Solto um suspiro longo e profundo, deixando a água levar embora o estresse acumulado. Tudo o que quero agora é esquecer isso, pelo menos por um momento. Deixar de lado as complicações e simplesmente aproveitar o conforto do banho quente.
Saio do chuveiro me sentindo um pouco mais leve, mesmo que os pensamentos persistam no fundo da minha mente.
Pego a toalha, e começo a secar meu corpo com movimentos automáticos. Em seguida, seco o cabelo, fazendo os fios loiros com mechas azuis se bagunçarem. Enrolo a toalha ao redor da cintura e encaro meu reflexo no espelho. Está um pouco embaçado pela umidade, e sem meus óculos, não consigo enxergar com clareza.
Passo a mão no espelho tirando a umidade do vidro e pego meu óculos que está ali encima da pia e lavo as lentes cuidadosamente, usando a toalha para secá-las antes de colocar ele novamente no rosto.
E quando coloco o óculos, o mundo se torna mais nítido, e vejo meu reflexo com mais clareza no espelho.
Meu abdômen e peitoral definido são destacados pela luz suave do banheiro. As tatuagens se destacam na minha pele, cada linha e curva contando uma parte da minha história.
Do lado direito do meu corpo, a tatuagem tribal de aranha se estende do braço até o ombro, descendo pelo final do abdômen. As linhas intricadas e os detalhes minuciosos capturam a essência de força e complexidade que sempre gostei.
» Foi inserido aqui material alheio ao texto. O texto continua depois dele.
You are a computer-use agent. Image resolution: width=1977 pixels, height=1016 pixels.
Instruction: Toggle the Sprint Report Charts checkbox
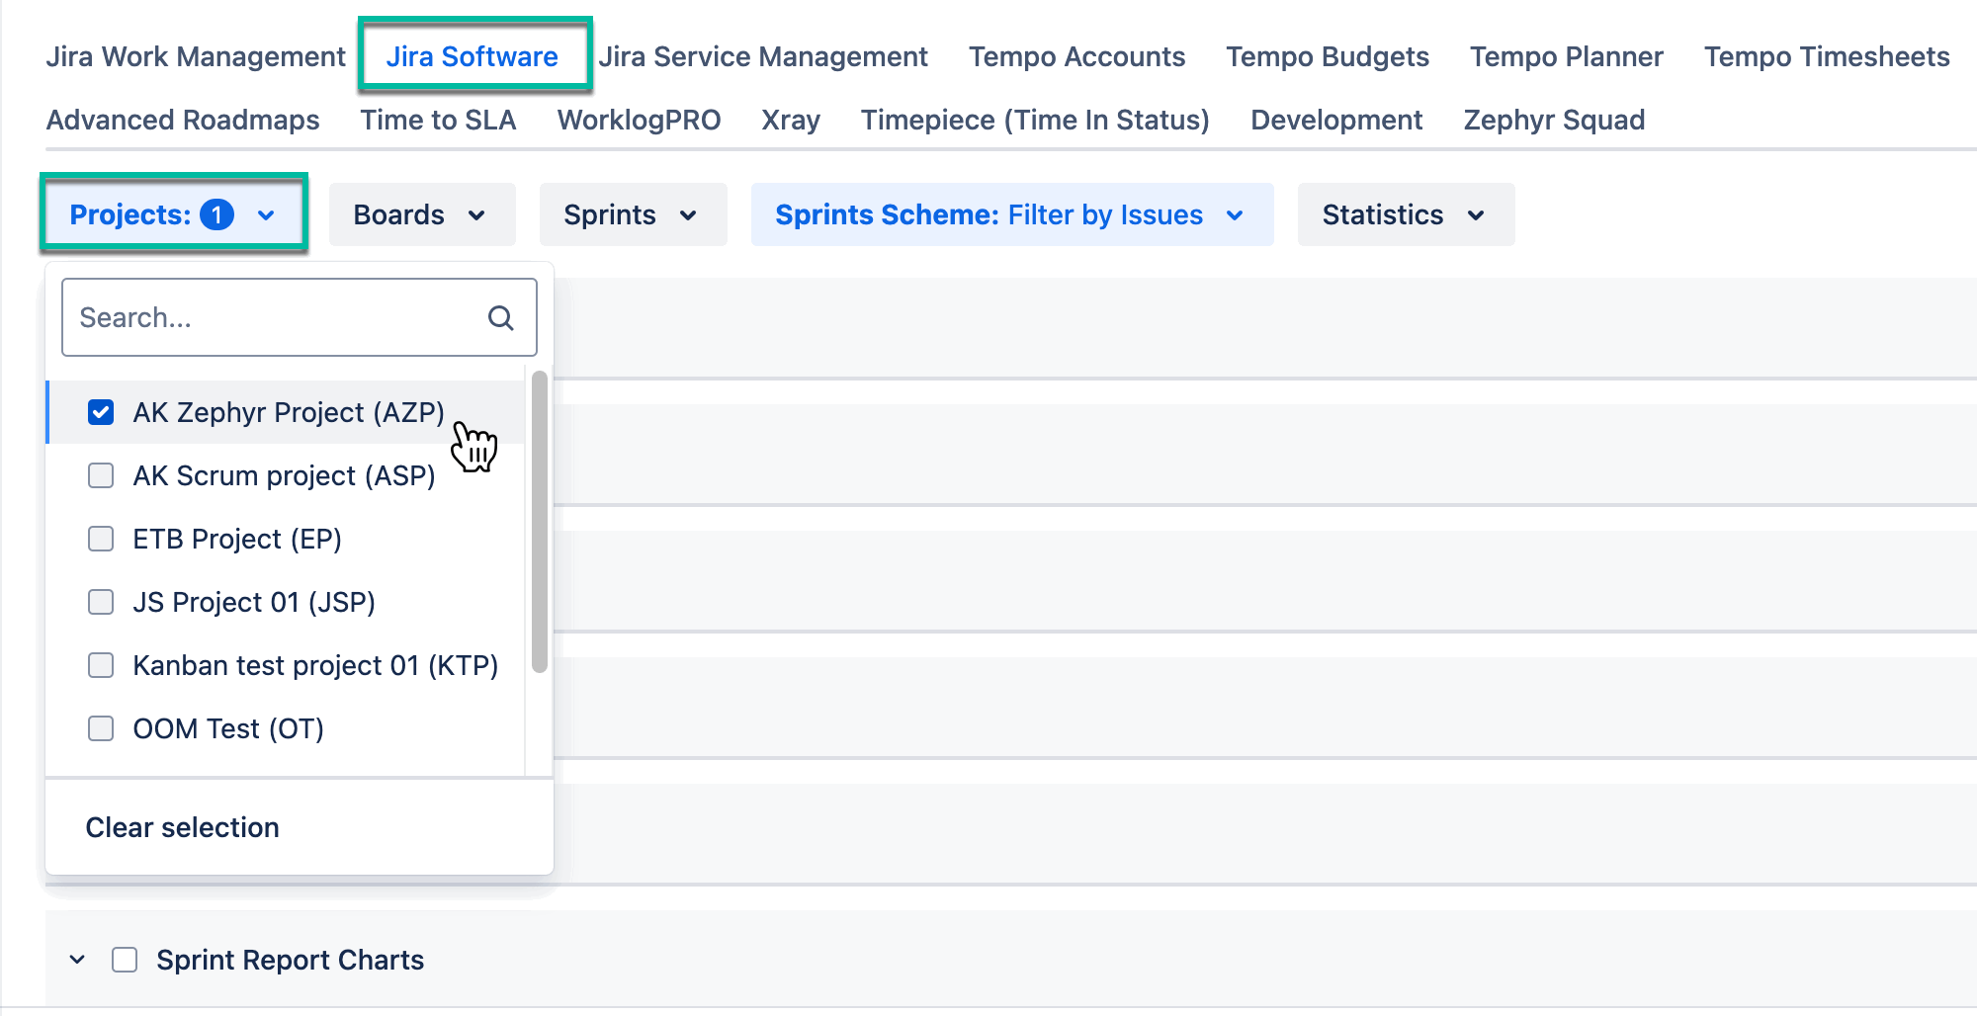[125, 960]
Me viro levemente para ver melhor a outra tatuagem nas costas. A serpente tribal, também no lado direito, se enrola pela minha pele com uma elegância feroz. Cada escala e contorno cuidadosamente desenhados, simbolizando transformação e renascimento.
Fico ali, contemplando as imagens que decidi marcar permanentemente em meu corpo. Elas não são apenas arte, são uma parte de mim, uma extensão da minha identidade e minhas experiências. Respirando fundo, percebo que, por mais que eu possa ser difícil de decifrar, essas tatuagens são pistas visíveis das camadas que compõem quem eu sou.
Cada traço, cada sombra, é uma lembrança de que, independentemente das barreiras que eu possa erguer, há sempre algo mais profundo esperando para ser descoberto.
Respiro fundo. Talvez Ran e até mesmo Angry estejam certos. Talvez eu realmente seja uma pessoa difícil de decifrar e entender. As camadas de defesa, a frieza calculada — tudo faz parte de um escudo que construí ao longo dos anos.
A imagem no espelho me devolve um olhar pensativo, questionador.
Decido que, se alguém quiser me entender, terá que cavar fundo, assim como eu talvez precise cavar fundo para entender outras pessoas. Afinal, ninguém é simples, nem mesmo eu.